__Set problem__:
Render the lines of the listing between the line containing "You are a computer-use" and the line containing "pos(473,137)", inclusive, as a numbered list with blank lines omitted. Leave the pictures out of your answer.

__Information given__:
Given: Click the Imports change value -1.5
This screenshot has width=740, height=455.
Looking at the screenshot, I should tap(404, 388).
---
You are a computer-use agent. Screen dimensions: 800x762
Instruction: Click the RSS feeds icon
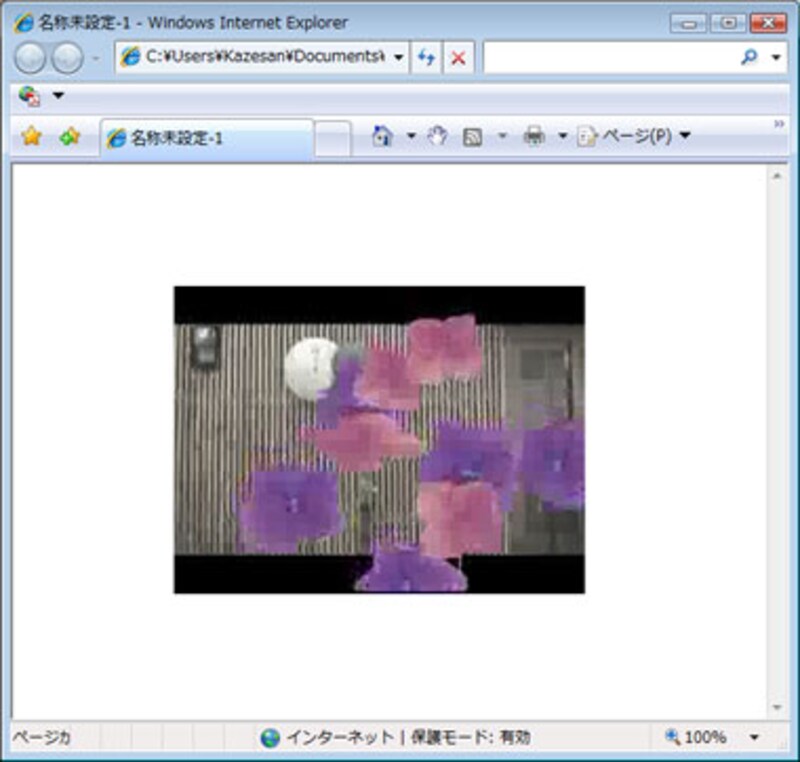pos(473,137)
* * *
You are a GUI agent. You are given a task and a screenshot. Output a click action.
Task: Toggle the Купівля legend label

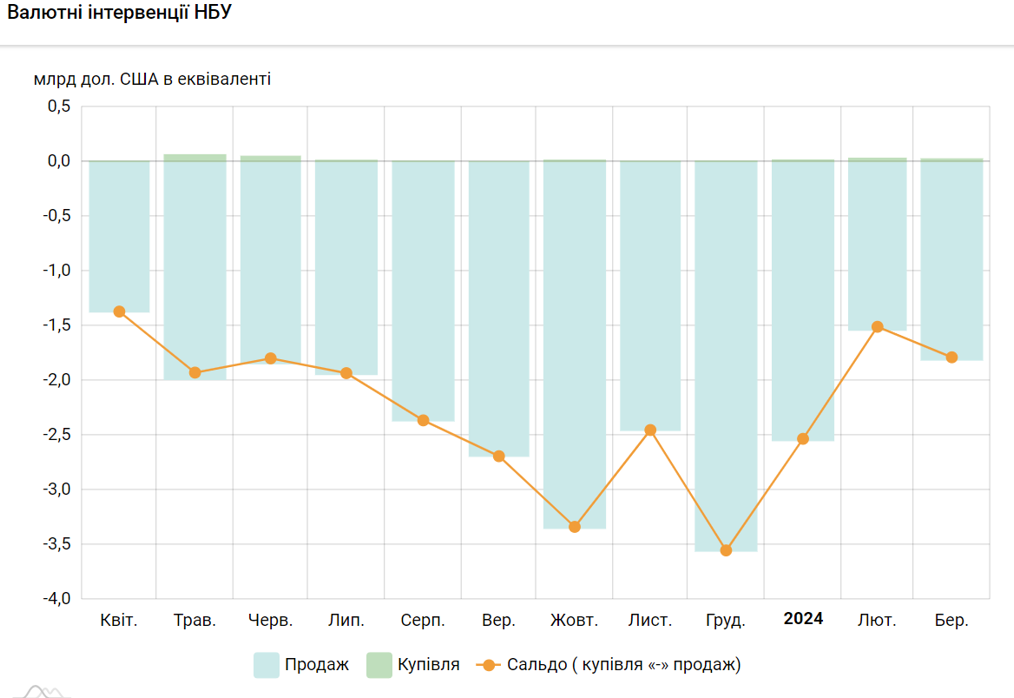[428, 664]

__Response for this exercise__:
1. You are a computer-use agent. Screen dimensions: 800x762
2. Instruction: Click the RSS feeds icon
3. pos(473,137)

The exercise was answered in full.